# Set problem:
Copy out the records below with every "screenshot" replaced by "screen capture" and everything else left unchanged. Leave out the pictures.

# Task data:

## Start

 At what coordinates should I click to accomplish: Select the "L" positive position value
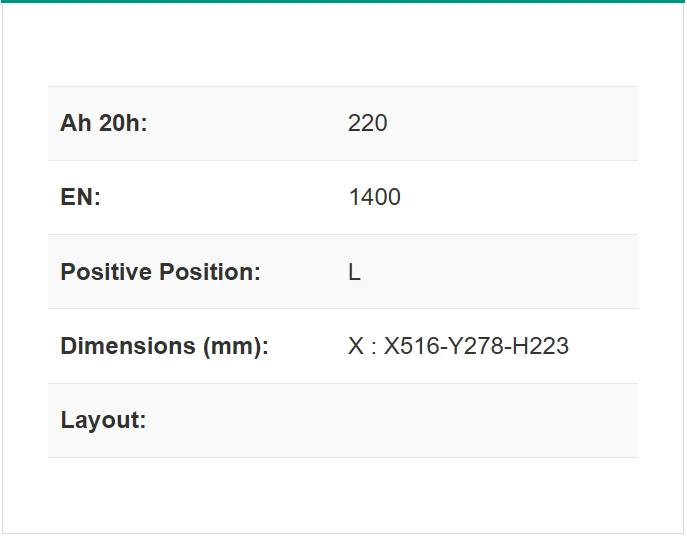pos(354,272)
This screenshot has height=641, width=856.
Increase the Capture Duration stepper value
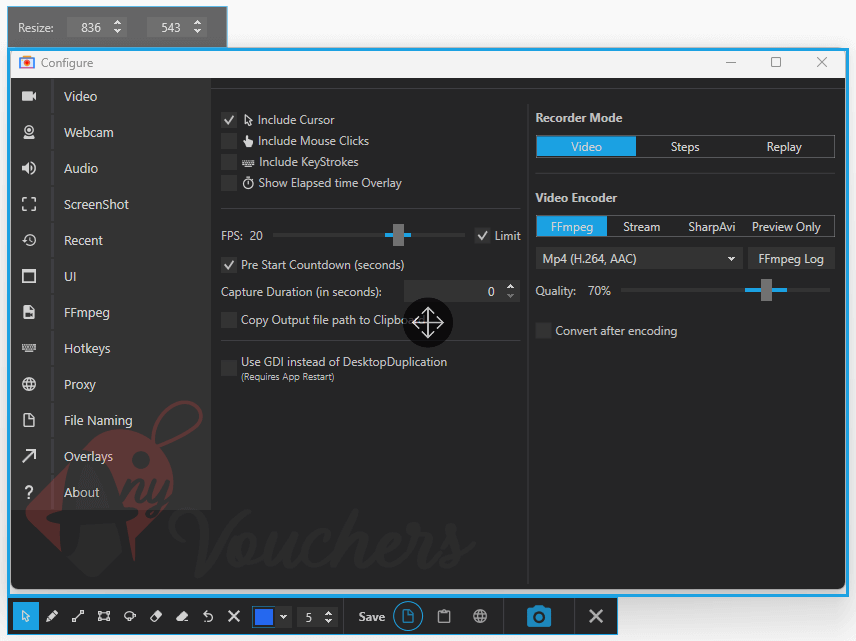(511, 287)
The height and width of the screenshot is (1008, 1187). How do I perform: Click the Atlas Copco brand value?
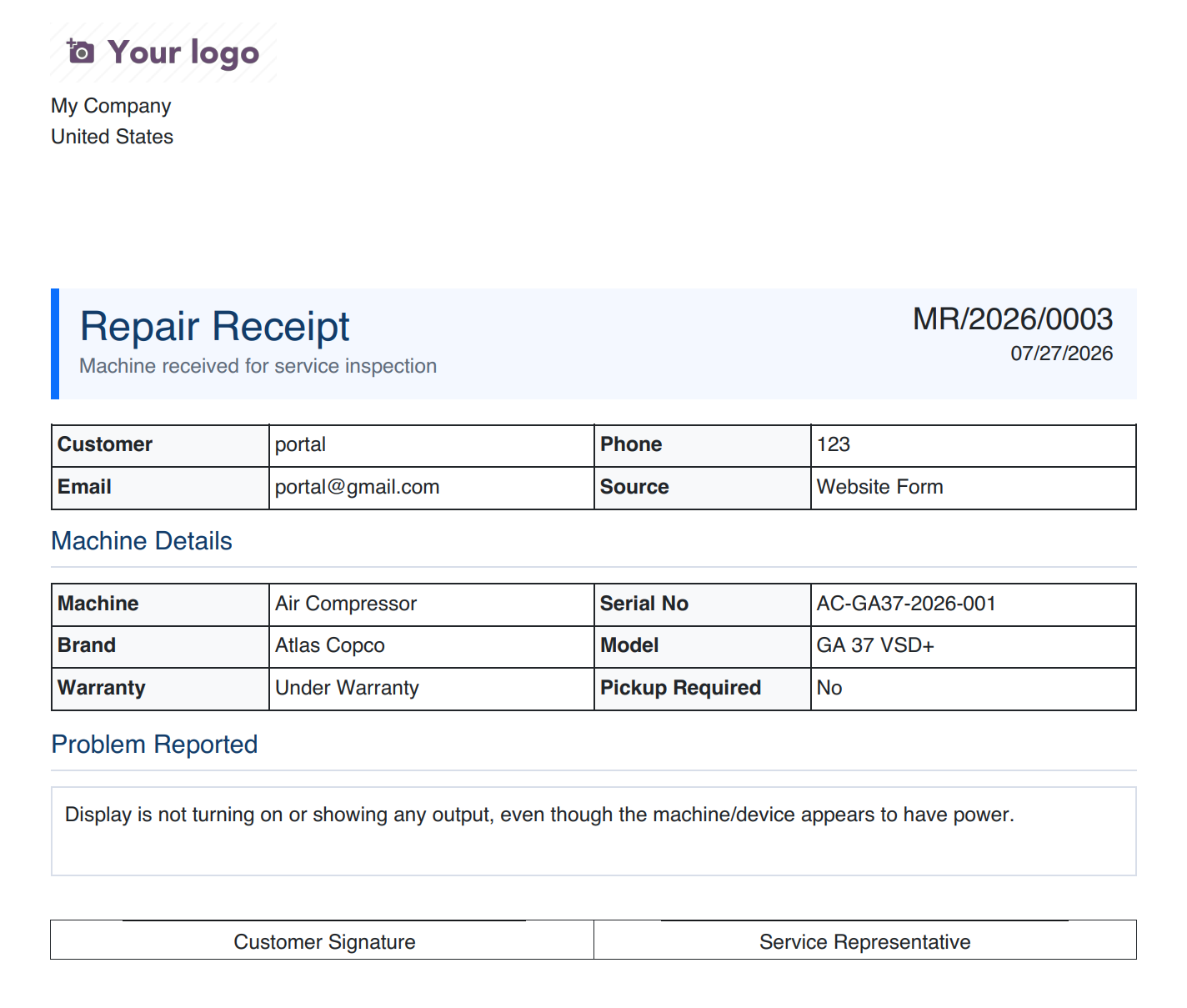330,645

## End

# Problem solution:
 At what coordinates should I click to accomplish: Select the "L" positive position value
pos(354,272)
This screen capture has height=641, width=856.
Increase the Capture Duration stepper value
(511, 287)
The height and width of the screen capture is (1008, 1187). How do I perform: Click the Atlas Copco brand value?
330,645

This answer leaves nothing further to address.